A Short History of Revision Control

The best known of the old-time revision control tools is SCCS (Source Code Control System), which Marc Rochkind wrote at Bell Labs in the early 1970s. SCCS operated on individual files, and required every person working on a project to have access to a shared workspace on a single system. Only one person could modify a file at any time; arbitration for access to files was via locks. It was common for people to lock files and later forget to unlock them, preventing anyone else from modifying those files without the help of an administrator.

Walter Tichy developed a free alternative to SCCS in the early 1980s; he called his program RCS (Revision Control System). Like SCCS, RCS required developers to work in a single shared workspace, and to lock files to prevent multiple people from modifying them simultaneously.

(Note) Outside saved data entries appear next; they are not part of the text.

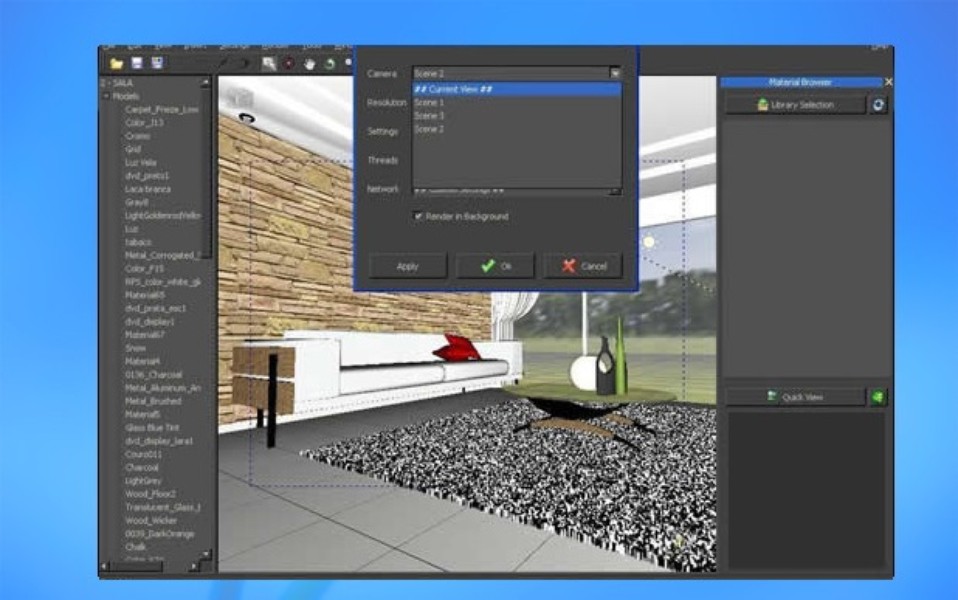This screenshot has height=600, width=958.
Task: Click the Cancel button
Action: (583, 266)
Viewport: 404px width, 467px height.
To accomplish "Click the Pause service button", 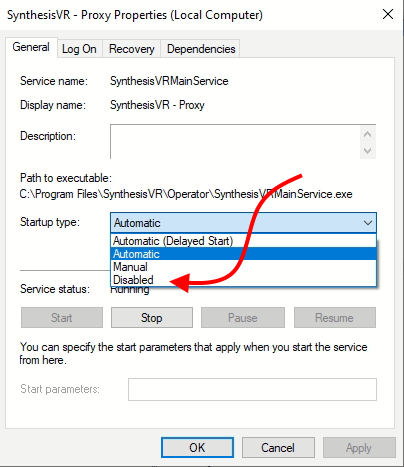I will pyautogui.click(x=243, y=318).
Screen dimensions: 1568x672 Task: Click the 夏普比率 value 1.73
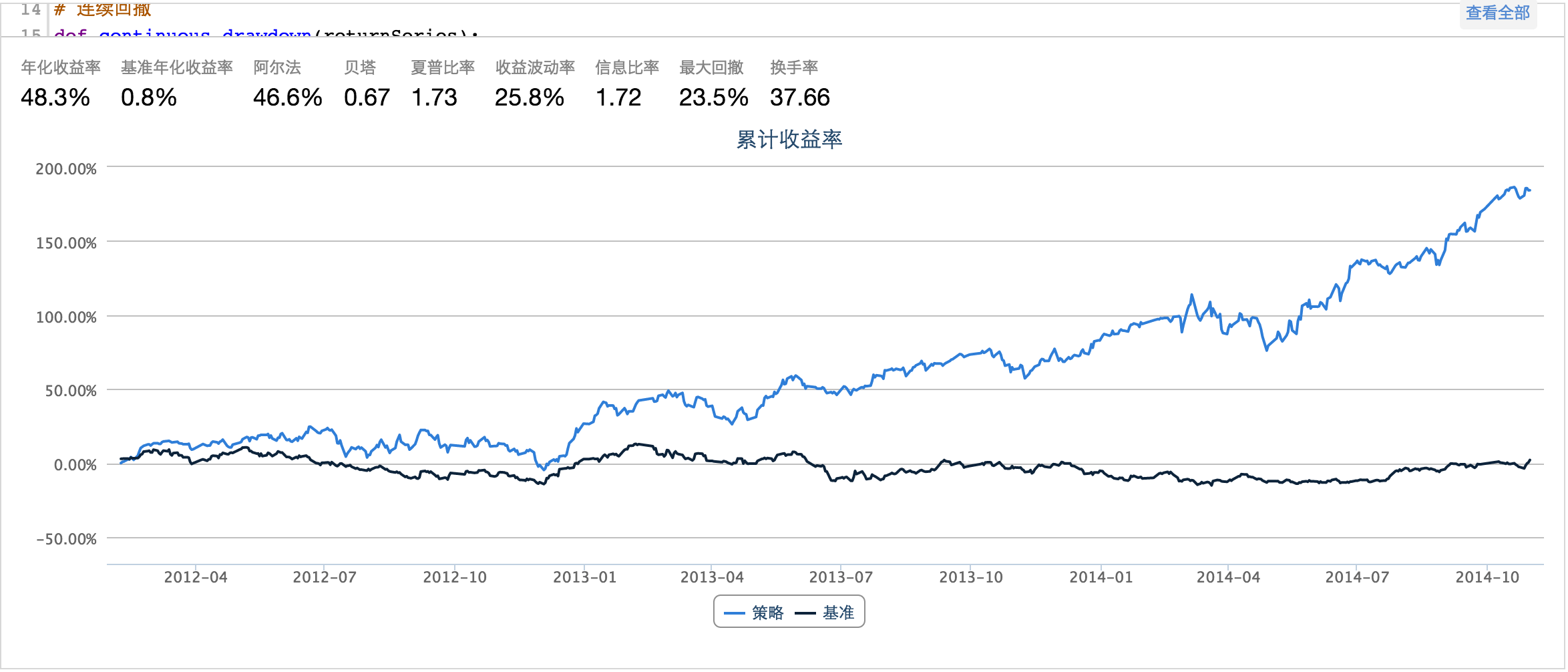tap(434, 98)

Later in the 1980s, Dick Grune used RCS as a building block for a set of shell scripts he initially called cmt, but then renamed to CVS (Concurrent Versions System). The big innovation of CVS was that it let developers work simultaneously and somewhat independently in their own personal workspaces. The personal workspaces prevented developers from stepping on each other’s toes all the time, as was common with SCCS and RCS. Each developer had a copy of every project file, and could modify their copies independently. They had to merge their edits prior to committing changes to the central repository.

Brian Berliner took Grune’s original scripts and rewrote them in C, releasing in 1989 the code that has since developed into the modern version of CVS. CVS subsequently acquired the ability to operate over a network connection, giving it a client/server architecture. CVS’s architecture is centralized; only the server has a copy of the history of the project. Client workspaces just contain copies of recent versions of the project’s files, and a little metadata to tell them where the server is. CVS has been enormously successful; it is probably the world’s most widely used revision control system.

In the early 1990s, Sun Microsystems developed an early distributed revision control system called TeamWare. A TeamWare workspace contains a complete copy of the project’s history. TeamWare has no notion of a central repository. (CVS relied upon RCS for its history storage; TeamWare used SCCS.)

As the 1990s progressed, awareness grew of a number of problems with CVS. It records simultaneous changes to multiple files individually, instead of grouping them together as a single logically atomic operation. It does not manage its file hierarchy well; it is easy to make a mess of a repository by renaming files and directories. Worse, its source code is difficult to read and maintain, which made the pain level of fixing these architectural problems prohibitive.

In 2001, Jim Blandy and Karl Fogel, two developers who had worked on CVS, started a project to replace it with a tool that would have a better architecture and cleaner code. The result, Subversion, does not stray from CVS’s centralized client/server model, but it adds multi-file atomic commits, better namespace management, and a number of other features that make it a generally better tool than CVS. Since its initial release, it has rapidly grown in popularity.

More or less simultaneously, Graydon Hoare began working on an ambitious distributed revision control system that he named Monotone. While Monotone addresses many of CVS’s design flaws and has a peer-to-peer architecture, it goes beyond earlier (and subsequent) revision control tools in a number of innovative ways. It uses cryptographic hashes as identifiers, and has an integral notion of trust for code from different sources.

Mercurial began life in 2005. While a few aspects of its design are influenced by Monotone, Mercurial focuses on ease of use, high performance, and scalability to very large projects.